If you have cats, you know there’s one thing most goes crazy for — catnip. This perennial herb belongs to the mint family Nepeta Cataria. It is native to Europe, Africa and Asia and is now grown throughout North America. Outdoor plants can grow to well over three feet tall. The flowers are small and can be white, blue, pink or lavender and the scent of the herb can be smelled from several yards away.
What makes susceptible cats go bonkers for catnip is a chemical in the herb called nepetalactone. Only about 50 – 70 per cent of cats react to catnip and those reactions can vary depending on whether it’s sniffed or eaten. Give your cat a toy with catnip on or in it and sit back and watch the show. Some will paw at it, roll around on it, rub up against it, or kick and swat at it. Other reactions to catnip include dashing here and there, meowing, purring, growling and even drooling.

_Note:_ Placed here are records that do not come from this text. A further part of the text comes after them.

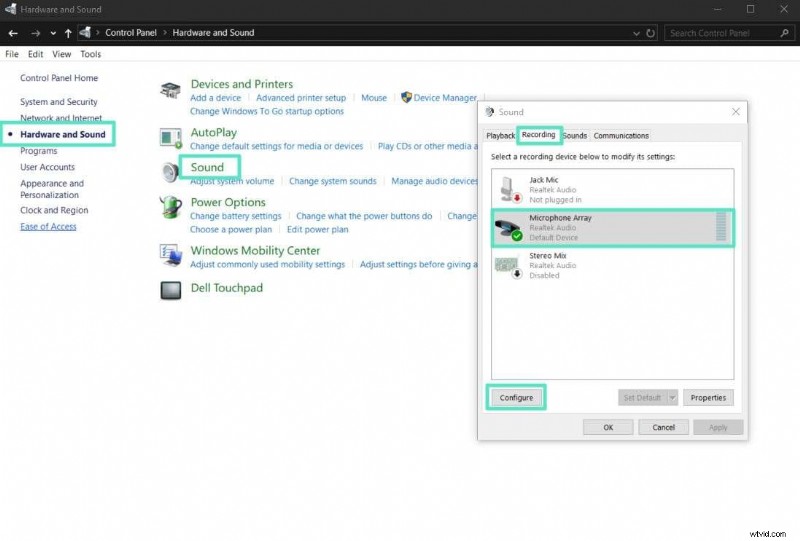
Task: Open Windows Mobility Center via its icon
Action: pos(170,255)
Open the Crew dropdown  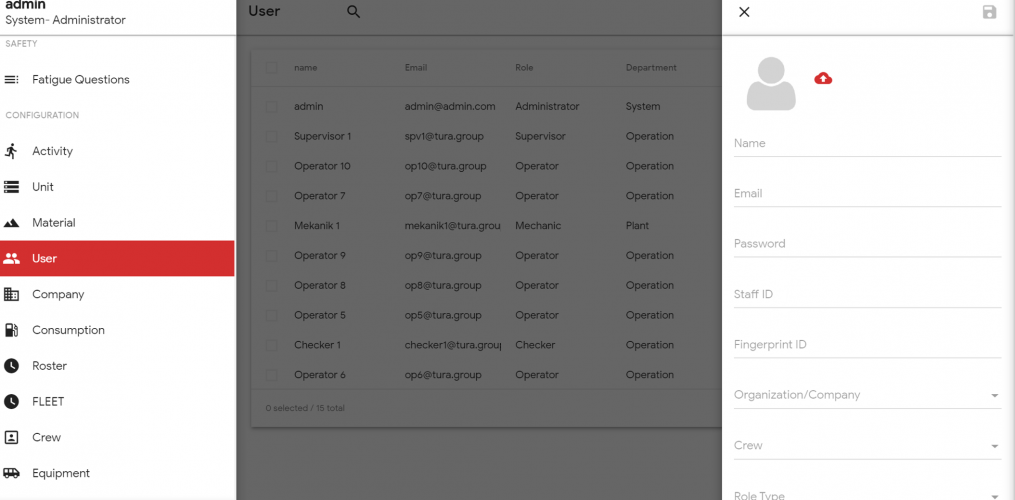click(x=866, y=446)
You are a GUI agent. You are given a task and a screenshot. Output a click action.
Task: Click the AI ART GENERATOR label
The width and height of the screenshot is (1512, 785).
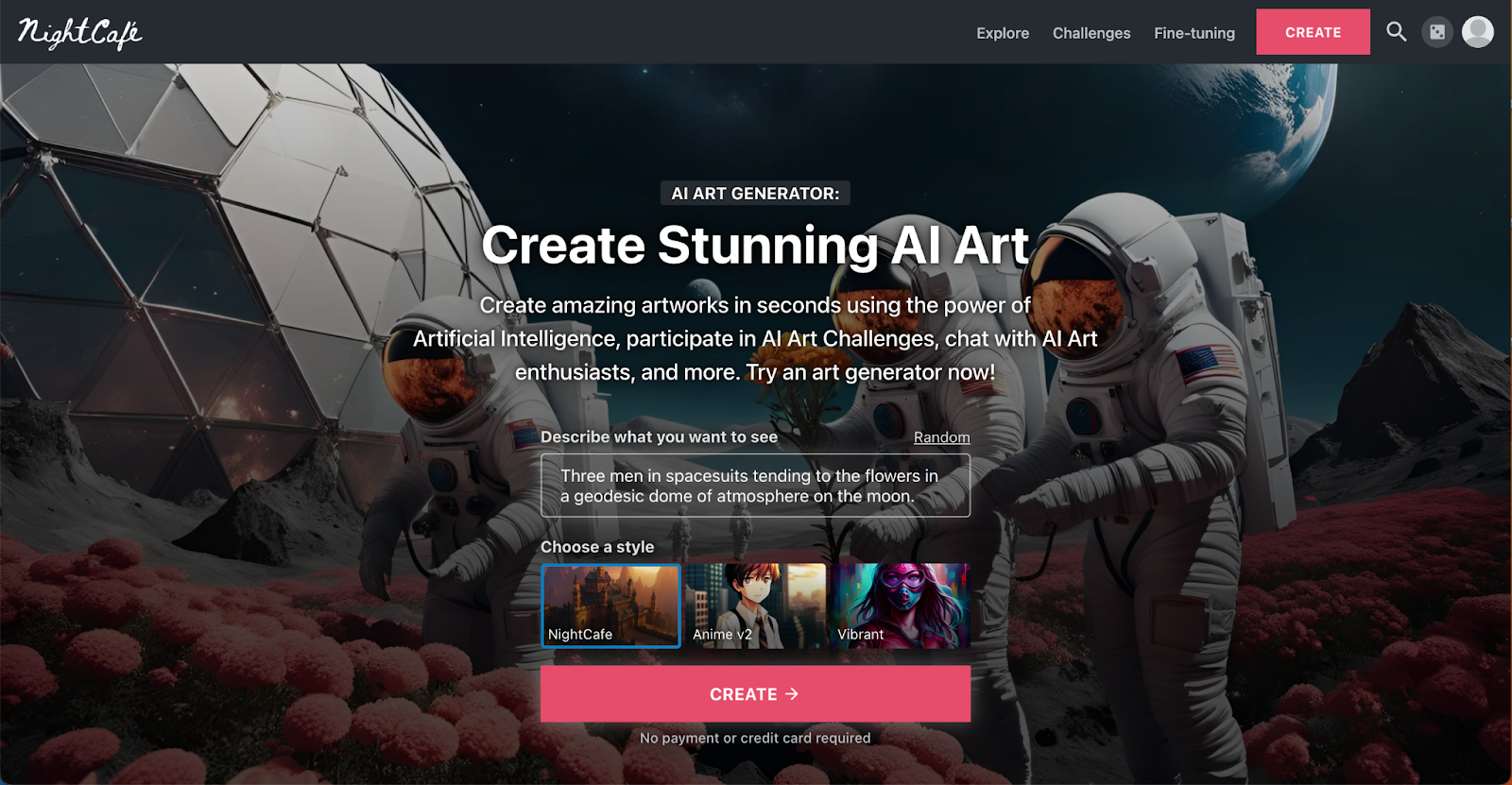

Catnip is a wonderful tension reliever, and you can use it after your cats have had a stressful experience such as after you’ve had company over or after you return from a trip. Consider giving your cats a “catnip party” on days when you’ve been busy at work and come home exhausted and too tired to engage in a full interactive play session. Sprinkle catnip on their favourite toys and rub some on their cat tree or scratching post, or maybe fill a few socks with the herb.
Catnip is a great way to help frightened or timid cats come out of their shell and particularly helpful with a new cat from a shelter or rescue who may have had a traumatic experience before adoption. It’s also a wonderful start to an interactive play session for a kitty who is too timid to focus on the toy otherwise.
Make sure to purchase organic catnip for your cat to avoid any toxic chemicals and pesticides used on the plants as they grow. Organic catnip is said to have a higher concentration of nepetalactone, making it more potent than conventionally grown catnip.
Catnip can be purchased in many forms including loose leaves, sprays, flowers and buds, pellets, dental chews, scratching pads and a wide variety of catnip toys from wand styles to stuffed animals and everything in between. And whatever form of catnip you offer to your cats, rest assured that it is neither harmful nor addictive to them.